The latest data from the Bank of Japan showed the corporate goods price index (CGPI), which tracks prices that companies charge each other for goods and services, climbed 4.9% year-on-year in April. The increase was significantly above market expectations of a 3% rise and marked the strongest annual gain since May 2023.
The sharp acceleration follows growing concerns within financial markets that the central bank has been too slow in responding to inflationary risks. Bond markets reacted strongly, with Japan’s benchmark 10-year government bond yield rising to 2.665%, its highest level in 29 years.
According to Reuters, investors increasingly believe the BOJ may be forced to tighten monetary policy sooner than previously anticipated as inflationary pressures broaden beyond imported energy costs.
A senior policymaker at the BOJ recently argued that interest rates should be raised “at the earliest stage possible” as higher fuel and import prices continue to feed through the economy. Markets are now pricing in roughly a 70% probability of a rate hike during the BOJ’s June 15-16 policy meeting, according to Reuters.

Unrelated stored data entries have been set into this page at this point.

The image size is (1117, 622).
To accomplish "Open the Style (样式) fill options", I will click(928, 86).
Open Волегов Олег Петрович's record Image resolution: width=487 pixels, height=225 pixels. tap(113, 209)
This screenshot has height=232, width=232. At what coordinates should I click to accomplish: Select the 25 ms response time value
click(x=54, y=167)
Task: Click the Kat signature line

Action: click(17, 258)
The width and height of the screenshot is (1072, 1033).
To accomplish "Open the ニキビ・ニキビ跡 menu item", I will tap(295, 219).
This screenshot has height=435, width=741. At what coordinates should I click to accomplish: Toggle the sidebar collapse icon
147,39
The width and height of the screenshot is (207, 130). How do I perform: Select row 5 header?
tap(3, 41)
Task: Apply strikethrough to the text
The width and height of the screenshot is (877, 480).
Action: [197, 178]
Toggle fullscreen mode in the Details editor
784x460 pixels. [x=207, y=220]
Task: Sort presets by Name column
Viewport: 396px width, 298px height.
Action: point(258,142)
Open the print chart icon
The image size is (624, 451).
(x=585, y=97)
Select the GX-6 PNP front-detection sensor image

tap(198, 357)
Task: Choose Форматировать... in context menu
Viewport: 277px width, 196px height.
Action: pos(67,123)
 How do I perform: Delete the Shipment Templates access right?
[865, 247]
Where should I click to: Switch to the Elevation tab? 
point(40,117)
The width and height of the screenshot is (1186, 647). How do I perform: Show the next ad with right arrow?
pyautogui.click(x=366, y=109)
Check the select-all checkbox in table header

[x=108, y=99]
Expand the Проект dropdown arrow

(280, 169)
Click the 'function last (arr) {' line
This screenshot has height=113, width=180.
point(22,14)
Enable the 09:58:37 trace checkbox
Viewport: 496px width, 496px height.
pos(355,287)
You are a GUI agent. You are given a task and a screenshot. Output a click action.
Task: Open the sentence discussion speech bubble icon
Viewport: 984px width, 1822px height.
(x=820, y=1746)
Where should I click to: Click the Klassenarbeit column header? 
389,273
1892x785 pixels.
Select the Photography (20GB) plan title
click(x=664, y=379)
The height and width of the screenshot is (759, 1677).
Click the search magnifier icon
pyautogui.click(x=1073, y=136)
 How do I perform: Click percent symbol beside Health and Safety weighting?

The inflation surge has been driven largely by the sharp rise in import costs following disruptions to oil supplies from the Middle East. The effective closure of the Strait of Hormuz has intensified supply concerns for Japan, which remains heavily dependent on imported crude oil and energy products.
Data showed petroleum and coal product prices rose 5.3% in April from a year earlier, reflecting increased costs for crude oil and jet fuel. Chemical goods prices surged 9.2%, the fastest rise since September 2022, while naphtha prices jumped 79.4%. Prices of aluminum, copper and other nonferrous metal products also climbed sharply, as per Reuters.
The yen-based import price index rose 17.5% in April compared with a year earlier, marking the steepest increase since December 2022. The weaker yen has compounded inflationary pressures by making imported commodities and fuel more expensive for Japanese businesses.
On a monthly basis, wholesale prices increased 2.3% in April after a 1% rise in March, indicating that cost pressures continue to intensify.
Economists believe the BOJ now faces a difficult balancing act between controlling inflation and supporting economic growth. According to Reuters, concerns are also mounting that the Japanese government’s consideration of additional fiscal stimulus to offset rising household fuel costs could complicate the central bank’s efforts to normalize monetary policy.
Former BOJ Governor Haruhiko Kuroda also warned this week that a prolonged Iran conflict could force the central bank to accelerate the pace of future rate hikes. He additionally cautioned against expanding fiscal spending at a time when inflation risks remain elevated.
Market participants fear that a combination of delayed monetary tightening and expansionary fiscal measures could lead to further weakness in the yen and additional volatility in Japan’s government bond market.
The wholesale inflation figures are expected to play a key role in shaping discussions at the BOJ’s upcoming policy meeting, as policymakers assess whether inflationary pressures are becoming more broad-based and persistent across the Japanese economy.